アラストルは急に不安に襲われたが、彼女を一人にする訳には行かないと思い、なんとか自分を取り戻した。
「玻璃」
「なに?」
車に乗り込みながら話しかけると少しぼーっとしたような表情をして彼女が見つめる。
「絶対にボスを怒らせるんじゃねぇぞ? 下手すりゃ殺される」
「ボス?」
「まぁ見りゃ解る」
そう言ったっきり彼は一言も話さなかった。
古びたビルの中に入る。
一見廃墟にも見えるその建物の内部は新築のようで、時折趣味の良い美術品なんかも飾ってある。
「これ………ステラの?」
「ん? 知ってんのか? 俺の部下だ」
「え? アラストルって何の仕事してるの? 美術商?」
玻璃が珍しく沢山質問するのでアラストルは驚いた。
「いや、まぁお前と同業者ってとこか?」
「ステラも?」
「ああ、なんだ? ファンだったのか?」
そう訊ねると彼女は目を見開いた。
「ライバル」
「は?」
「美術のコンクールでよく私の絵の隣にあった」
そう言って彼女は壁に掛かった風景画を見る。
「風を感じる…」
「ほぅ…絵も描くのか」
「うん、仕事が無いときは。

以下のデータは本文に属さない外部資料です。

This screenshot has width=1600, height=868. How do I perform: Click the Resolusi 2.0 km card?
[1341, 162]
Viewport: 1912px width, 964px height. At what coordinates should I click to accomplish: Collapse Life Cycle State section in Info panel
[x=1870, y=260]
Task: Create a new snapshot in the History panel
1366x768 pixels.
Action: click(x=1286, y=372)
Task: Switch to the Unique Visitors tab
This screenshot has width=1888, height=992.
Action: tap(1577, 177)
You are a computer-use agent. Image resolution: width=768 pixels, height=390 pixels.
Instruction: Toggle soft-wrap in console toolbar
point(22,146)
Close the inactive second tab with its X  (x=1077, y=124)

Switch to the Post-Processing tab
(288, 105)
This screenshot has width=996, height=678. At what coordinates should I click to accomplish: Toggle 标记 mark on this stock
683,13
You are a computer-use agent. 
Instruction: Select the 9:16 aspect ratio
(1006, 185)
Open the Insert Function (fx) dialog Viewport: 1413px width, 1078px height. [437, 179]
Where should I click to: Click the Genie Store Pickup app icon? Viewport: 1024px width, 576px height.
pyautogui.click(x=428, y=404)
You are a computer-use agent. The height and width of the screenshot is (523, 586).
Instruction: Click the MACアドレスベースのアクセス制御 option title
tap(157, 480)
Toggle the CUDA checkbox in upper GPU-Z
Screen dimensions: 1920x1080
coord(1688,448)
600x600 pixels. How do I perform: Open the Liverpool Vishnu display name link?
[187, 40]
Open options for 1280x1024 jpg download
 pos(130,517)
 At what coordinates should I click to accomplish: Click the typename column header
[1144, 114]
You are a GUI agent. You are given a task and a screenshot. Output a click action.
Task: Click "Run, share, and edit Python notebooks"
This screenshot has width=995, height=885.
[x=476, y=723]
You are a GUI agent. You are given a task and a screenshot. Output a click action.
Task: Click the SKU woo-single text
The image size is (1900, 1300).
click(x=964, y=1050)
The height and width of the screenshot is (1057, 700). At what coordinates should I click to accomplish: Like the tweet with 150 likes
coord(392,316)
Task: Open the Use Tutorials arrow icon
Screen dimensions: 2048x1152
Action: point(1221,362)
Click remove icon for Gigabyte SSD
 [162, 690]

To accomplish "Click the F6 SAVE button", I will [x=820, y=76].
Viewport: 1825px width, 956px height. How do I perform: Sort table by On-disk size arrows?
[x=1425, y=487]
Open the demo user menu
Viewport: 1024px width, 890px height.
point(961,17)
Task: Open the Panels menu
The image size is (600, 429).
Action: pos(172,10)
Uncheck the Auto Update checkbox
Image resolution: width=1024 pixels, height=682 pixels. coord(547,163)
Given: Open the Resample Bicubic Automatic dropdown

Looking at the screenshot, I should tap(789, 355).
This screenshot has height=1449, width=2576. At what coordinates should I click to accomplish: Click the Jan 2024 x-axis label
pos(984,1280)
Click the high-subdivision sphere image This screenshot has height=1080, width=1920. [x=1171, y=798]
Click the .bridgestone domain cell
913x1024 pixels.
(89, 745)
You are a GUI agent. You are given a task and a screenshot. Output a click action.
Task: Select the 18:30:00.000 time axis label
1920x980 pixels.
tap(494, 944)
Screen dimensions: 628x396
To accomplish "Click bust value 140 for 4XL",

壁に描いてマスターに笑われたこともある」
そう話す玻璃はどこか楽しそうだった。
「あっら~? アラストルじゃない!! 久しぶりねぇ、日ノ本に行ってたんですって? どうだった?」
「あ? 雑魚ばっかで話になんねぇよ」
彼は話しかけられ少々不機嫌そうに答える。
「そう? ところで…その子は?」
野太い声で彼、いや彼女が訊ねる。
「玻璃だ。これからボスに報告しに行く。玻璃、こいつはレライエだ…っておい!! てめぇは!! ちょろちょろすんなら帰れ!!」
アラストルが振り返ると玻璃は陶芸作品を眺めて自分の手と大きさを比べたり構造を確かめたりしていた。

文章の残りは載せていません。